Stored items
• • • • •
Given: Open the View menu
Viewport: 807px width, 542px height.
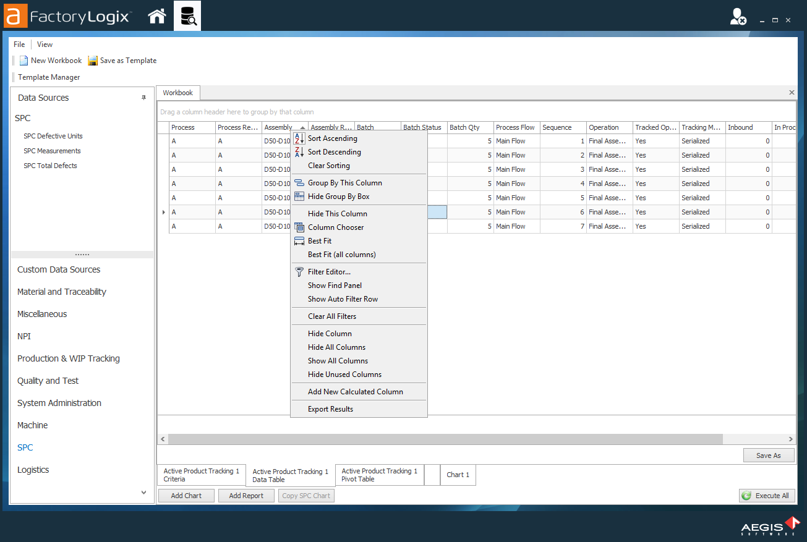Looking at the screenshot, I should pyautogui.click(x=44, y=44).
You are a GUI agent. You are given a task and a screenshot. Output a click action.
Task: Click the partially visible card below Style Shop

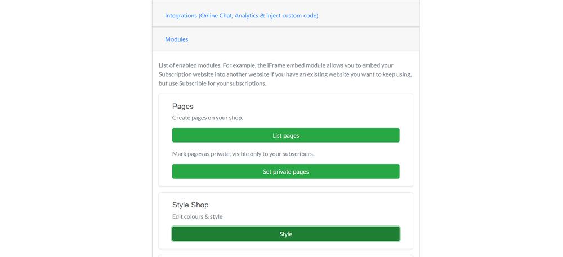coord(286,256)
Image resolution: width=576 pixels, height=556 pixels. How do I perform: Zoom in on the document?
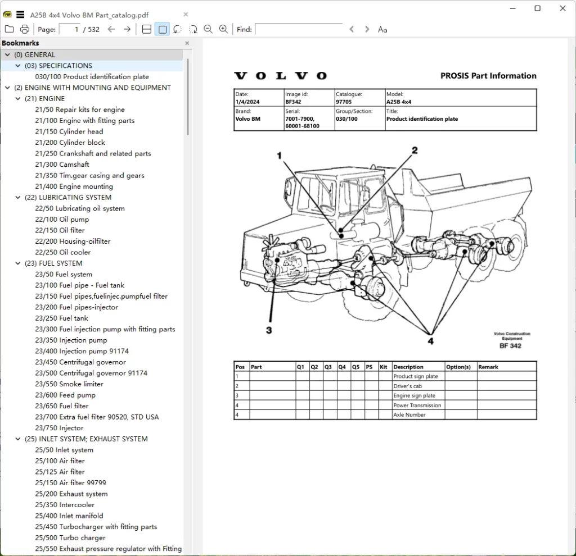(223, 29)
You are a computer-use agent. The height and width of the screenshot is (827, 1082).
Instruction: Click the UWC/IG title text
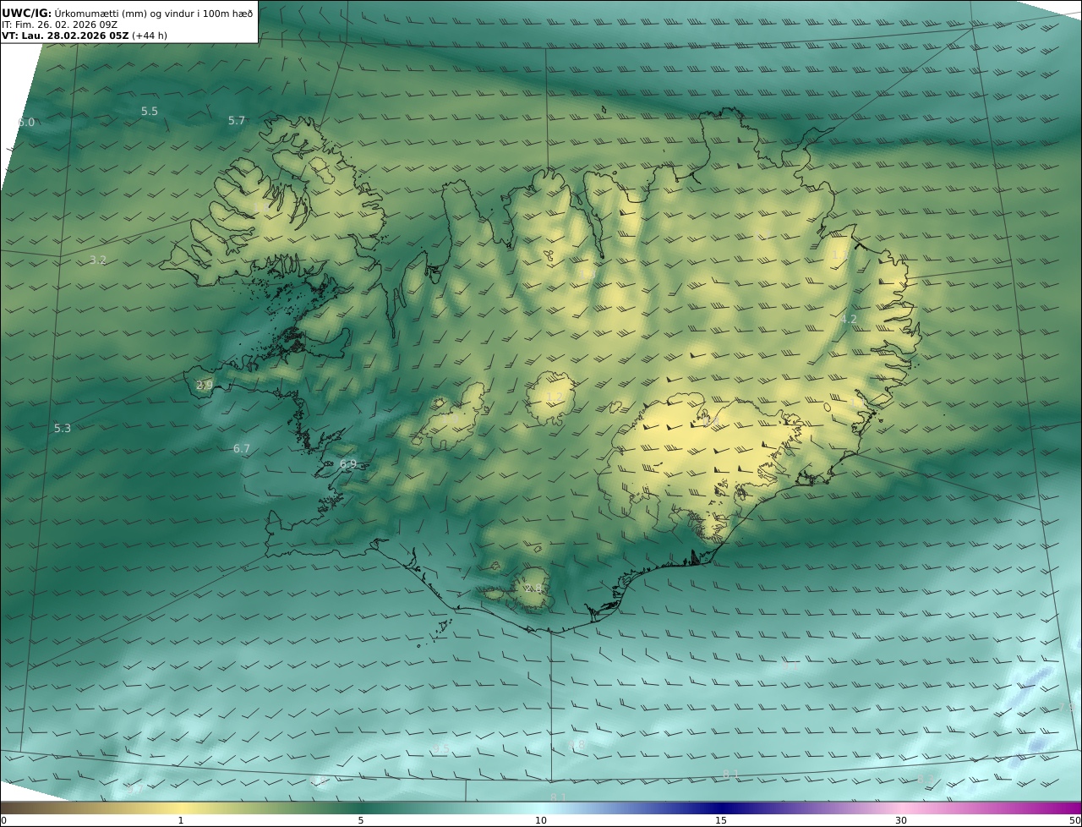(27, 13)
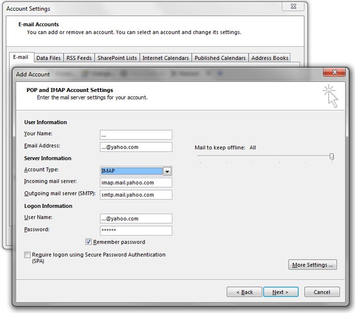Cancel the account setup
Viewport: 355px width, 313px height.
322,292
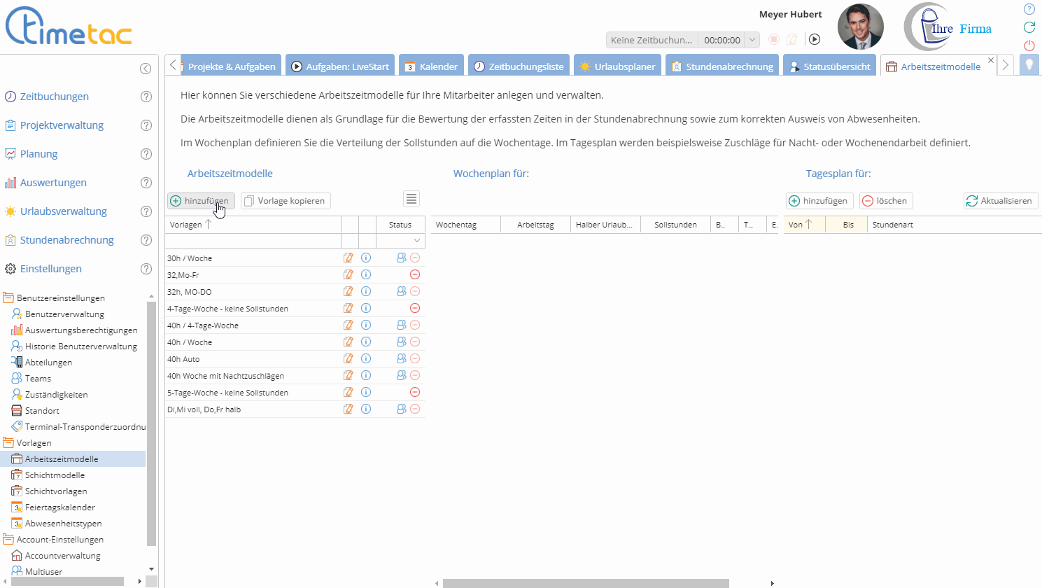Expand the Keine Zeitbuchung task dropdown
Image resolution: width=1042 pixels, height=588 pixels.
pyautogui.click(x=752, y=40)
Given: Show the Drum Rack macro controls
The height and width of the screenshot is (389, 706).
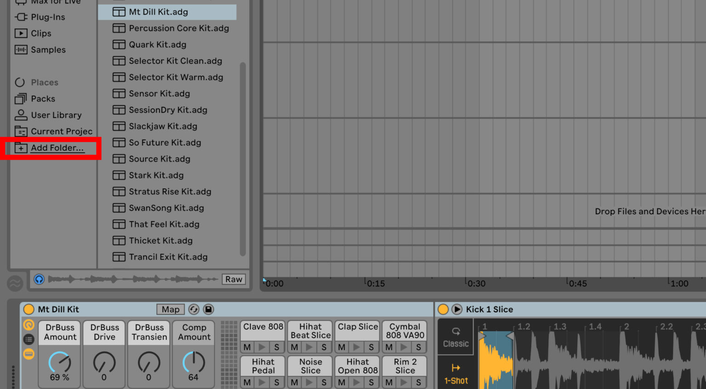Looking at the screenshot, I should 28,354.
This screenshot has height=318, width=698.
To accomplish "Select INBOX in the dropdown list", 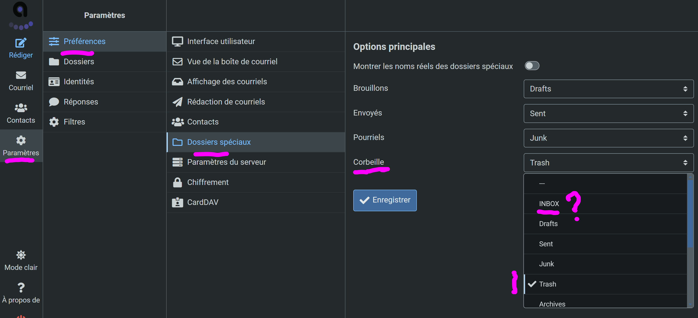I will pyautogui.click(x=549, y=204).
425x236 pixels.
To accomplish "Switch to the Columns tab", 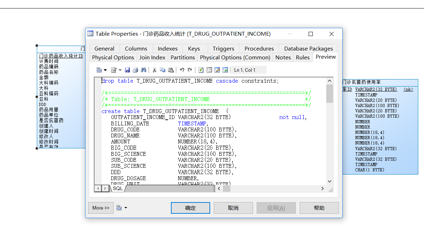I will (136, 48).
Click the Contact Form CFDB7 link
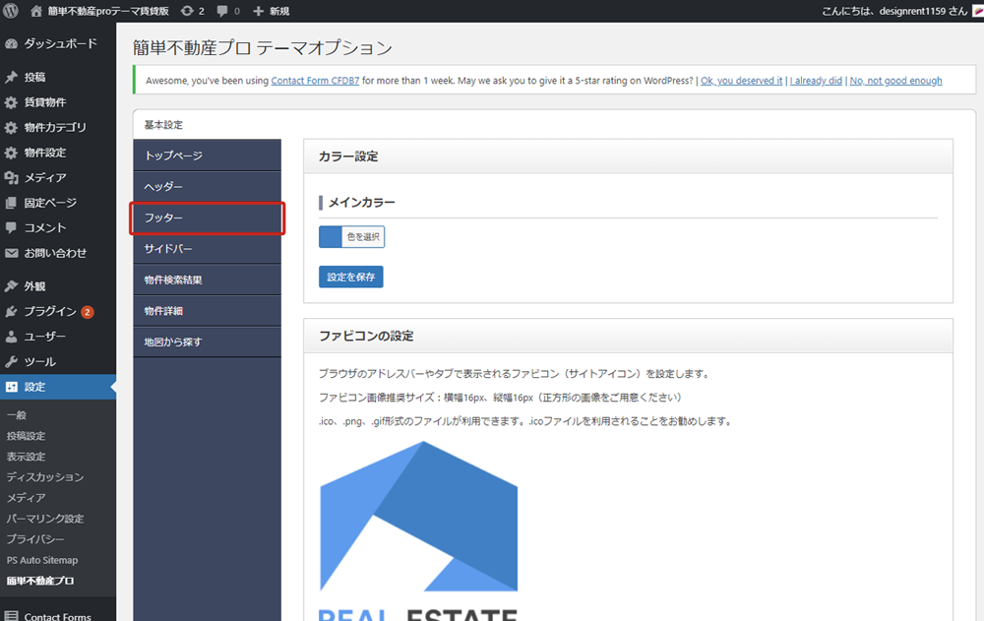This screenshot has width=984, height=621. [x=315, y=81]
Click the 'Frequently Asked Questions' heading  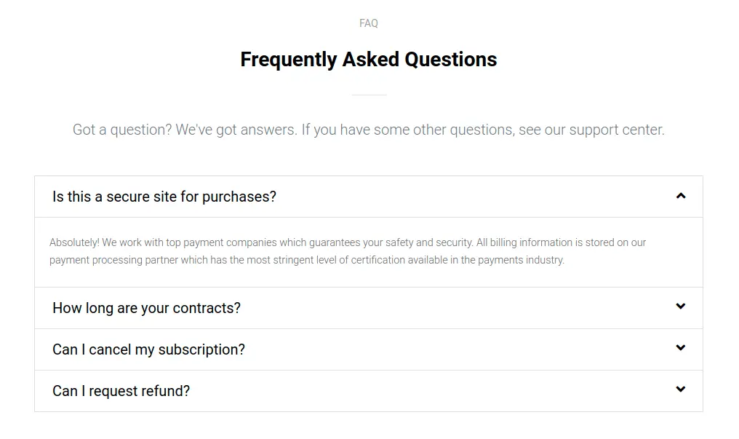click(369, 60)
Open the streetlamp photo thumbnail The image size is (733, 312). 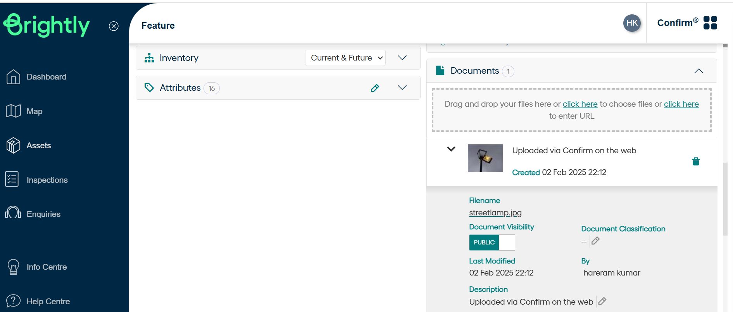(485, 158)
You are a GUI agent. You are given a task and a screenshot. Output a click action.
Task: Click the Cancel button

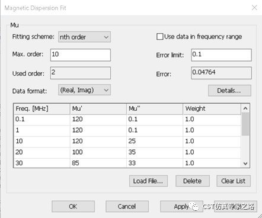coord(127,206)
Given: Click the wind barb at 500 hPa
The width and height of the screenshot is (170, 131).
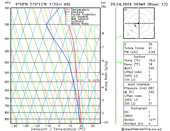Looking at the screenshot, I should pyautogui.click(x=118, y=62).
• • • • •
- Exercise instructions
Lines from the one containing "The width and" through the end of the entries above, both included, are to be written out exactly; no pictures and no other lines.

- Answer
The width and height of the screenshot is (170, 131).
Looking at the screenshot, I should pyautogui.click(x=118, y=62).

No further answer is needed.